2. Time Synchronization (Latency)
Following is a "Chase" problem.
- The Latency: The leader sends its position over radio. By the time the follower receives it, the leader has already moved.
- The Correction: ArduPilot uses Velocity Extrapolation. It takes the leader's Speed and Heading to predict where they will be 200ms in the future, aiming the drone at the future point rather than the stale past point.
Hardware Dependency Matrix
Both the follower (your drone) and the leader must have precise positioning.
| Sensor | Requirement | Code Implementation Notes |
|---|---|---|
| GPS | CRITICAL | Required on BOTH vehicles. The follower needs its own position to calculate the vector to the leader's reported position. |
| Compass | CRITICAL | Required for heading control and offset calculations. |
| Telemetry | CRITICAL | A MAVLink data link (SiK Radio, Wifi, ELRS bi-directional) is required to receive GLOBAL_POSITION_INT messages from the lead vehicle. |
Control Architecture (Engineer's View)
Follow Mode is effectively a dynamic wrapper around Guided Mode.
- Target Estimation (
AP_Follow):- The vehicle listens for MAVLink messages (ID #33
GLOBAL_POSITION_INTor #144FOLLOW_TARGET). - It filters this data to estimate the lead vehicle's Position and Velocity.
- It applies the user-defined Offsets (
FOLL_OFS_X/Y/Z) to calculate a "Virtual Target Point" where the follower should be.
- The vehicle listens for MAVLink messages (ID #33
- Velocity Controller:
- Instead of just flying to the waypoint (which would cause lag), the controller uses Feed-Forward Velocity.
Target_Velocity = Lead_Velocity + Position_Error_Correction.- This allows the drone to match speed perfectly without lagging behind.
- The computed velocity is passed to the
ModeGuidedvelocity controller logic.
Offsets & Reference Frames
Understanding the Reference Frame (FOLL_OFS_TYPE) is critical for predictable behavior.
- NED Frame (Type 0): Offsets are Earth-fixed (North/East).
- Example: If Offset X = 10, the drone stays 10 meters North of the leader, regardless of which way the leader is flying.
- Relative Frame (Type 1): Offsets are Body-fixed to the Leader.

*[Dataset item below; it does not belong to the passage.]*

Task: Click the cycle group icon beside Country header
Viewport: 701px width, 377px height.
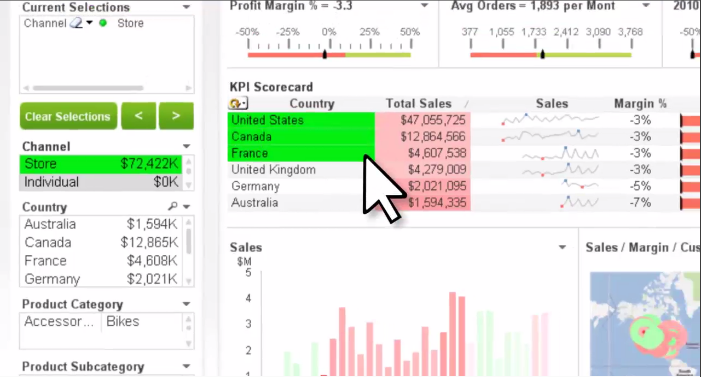Action: [x=238, y=104]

- Example: If Offset X = -10, the drone stays 10 meters behind the leader. If the leader turns 90 degrees, the drone orbits to stay behind it.
Failsafe Logic
- Target Loss: If the MAVLink stream is interrupted for more than 3 seconds (
AP_FOLLOW_TIMEOUT_MS), the vehicle stops tracking.- Behavior: It sets the desired velocity to zero and effectively enters a PosHold state until the signal returns.
- GPS Loss: Standard EKF failsafes apply (Land or AltHold).
Key Parameters
| Parameter | Default | Description |
|---|---|---|
FOLL_SYSID |
0 | The MAVLink System ID of the lead vehicle to track. 0 = track the first vehicle seen. |
FOLL_OFS_X |
0 | (meters) Distance offset (Forward/North). |
FOLL_OFS_Y |
0 | (meters) Distance offset (Right/East). |
FOLL_OFS_Z |
0 | (meters) Altitude offset (Down). Negative values = higher than leader. |
FOLL_OFS_TYPE |
1 | 0=NED (North/East), 1=Relative (Forward/Right). |
FOLL_POS_P |
0.1 | Gain for position error correction. Higher values close the gap faster but may overshoot. |
Source Code Reference
- Mode Logic:
ardupilot/ArduCopter/mode_follow.cpp - Message Handler:
AP_Follow::handle_msg()